This section delves into the four pillars of caching server hardware: CPU, Memory (RAM), Storage, and Networking. We will explore the specific role each component plays, the key characteristics to look for, and how the requirements change based on the chosen caching software and workload. As Jainandunsing (2025) notes, different caching solutions have vastly different hardware appetites; a lightweight system like Redis can run on minimal hardware, while a heavyweight data grid like Apache Ignite demands significantly more resources. Understanding these nuances is key to building a cost-effective and high-performing caching tier.

The Central Processing Unit (CPU): The Cache's Brain

The CPU in a caching server is responsible for executing the caching software's logic. This includes handling incoming client connections, processing requests (gets, sets, deletes), managing data structures in memory, enforcing eviction policies, and handling background tasks like data persistence.
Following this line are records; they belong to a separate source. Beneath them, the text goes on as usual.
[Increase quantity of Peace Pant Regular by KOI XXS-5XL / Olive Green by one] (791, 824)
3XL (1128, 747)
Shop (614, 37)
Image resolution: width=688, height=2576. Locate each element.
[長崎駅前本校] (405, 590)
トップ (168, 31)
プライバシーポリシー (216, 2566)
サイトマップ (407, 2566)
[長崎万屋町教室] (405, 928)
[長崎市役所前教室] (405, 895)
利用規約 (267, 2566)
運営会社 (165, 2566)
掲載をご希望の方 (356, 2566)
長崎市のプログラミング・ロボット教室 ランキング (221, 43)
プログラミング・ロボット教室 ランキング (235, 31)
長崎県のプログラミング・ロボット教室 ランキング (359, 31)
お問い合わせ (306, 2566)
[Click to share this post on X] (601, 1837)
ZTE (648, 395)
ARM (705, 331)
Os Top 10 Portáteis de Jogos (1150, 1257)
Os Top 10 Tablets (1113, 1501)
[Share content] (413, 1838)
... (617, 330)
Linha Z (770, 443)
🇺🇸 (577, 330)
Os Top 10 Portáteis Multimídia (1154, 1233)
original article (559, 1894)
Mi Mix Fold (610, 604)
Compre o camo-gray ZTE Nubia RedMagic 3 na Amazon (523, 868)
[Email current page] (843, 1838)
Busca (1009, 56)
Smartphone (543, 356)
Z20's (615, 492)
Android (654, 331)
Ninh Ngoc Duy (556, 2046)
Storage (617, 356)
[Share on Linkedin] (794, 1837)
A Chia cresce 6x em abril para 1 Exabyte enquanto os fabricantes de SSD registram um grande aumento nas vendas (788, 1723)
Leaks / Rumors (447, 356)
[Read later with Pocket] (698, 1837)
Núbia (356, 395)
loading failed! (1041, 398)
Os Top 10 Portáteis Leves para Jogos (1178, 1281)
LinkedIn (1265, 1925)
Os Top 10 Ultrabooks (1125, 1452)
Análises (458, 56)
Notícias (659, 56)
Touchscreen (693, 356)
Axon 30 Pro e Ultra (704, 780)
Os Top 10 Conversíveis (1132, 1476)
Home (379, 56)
The demands on the CPU can vary significantly.

Cores vs. Clock Speed

A long-standing debate in server hardware is the trade-off between having many cores (multi-core) versus having fewer cores that run at a higher frequency (high clock speed). For caching servers, the "correct" choice depends heavily on the software's architecture.

As a general rule, a modern server-grade CPU (Intel Xeon, AMD EPYC) with a balance of a decent number of cores (e.g., 8-16) and a good base clock speed (e.g., 2.5+ GHz) is a safe starting point. For very high-throughput systems, more cores will be necessary. For example, Jainandunsing (2025) points out that a minimal Apache Ignite setup requires 2 cores, acknowledging its more complex, JVM-based, and multi-threaded nature compared to the 1-core recommendation for a basic Redis instance.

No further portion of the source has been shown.